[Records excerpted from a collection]

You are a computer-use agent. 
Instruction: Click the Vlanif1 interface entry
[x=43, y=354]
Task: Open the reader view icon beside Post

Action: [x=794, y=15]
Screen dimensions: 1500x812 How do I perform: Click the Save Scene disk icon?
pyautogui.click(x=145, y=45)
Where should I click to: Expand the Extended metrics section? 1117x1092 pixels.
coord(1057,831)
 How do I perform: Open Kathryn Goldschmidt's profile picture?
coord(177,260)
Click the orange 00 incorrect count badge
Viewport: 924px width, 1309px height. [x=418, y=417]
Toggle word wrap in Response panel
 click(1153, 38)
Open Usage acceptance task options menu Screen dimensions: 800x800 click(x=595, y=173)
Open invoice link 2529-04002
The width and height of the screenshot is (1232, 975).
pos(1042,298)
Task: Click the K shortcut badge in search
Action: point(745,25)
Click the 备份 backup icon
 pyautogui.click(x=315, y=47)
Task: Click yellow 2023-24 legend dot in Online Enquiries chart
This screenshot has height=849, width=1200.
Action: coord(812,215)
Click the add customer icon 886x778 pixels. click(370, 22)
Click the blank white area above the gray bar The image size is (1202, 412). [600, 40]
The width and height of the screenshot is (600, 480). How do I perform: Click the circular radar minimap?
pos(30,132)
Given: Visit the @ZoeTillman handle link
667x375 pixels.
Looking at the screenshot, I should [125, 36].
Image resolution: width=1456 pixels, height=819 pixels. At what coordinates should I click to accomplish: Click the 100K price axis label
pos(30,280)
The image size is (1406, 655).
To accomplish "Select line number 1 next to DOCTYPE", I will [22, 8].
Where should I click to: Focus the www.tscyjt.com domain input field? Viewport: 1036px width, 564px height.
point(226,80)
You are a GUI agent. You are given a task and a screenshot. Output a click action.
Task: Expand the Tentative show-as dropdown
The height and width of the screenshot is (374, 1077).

- _Aim of the task_: Output exactly the lines from the one containing "You are a GUI" through the last line of the entries, both ends included.

- _Response to the task_:
You are a GUI agent. You are given a task and a screenshot. Output a click action.
Task: Expand the Tentative show-as dropdown
The height and width of the screenshot is (374, 1077).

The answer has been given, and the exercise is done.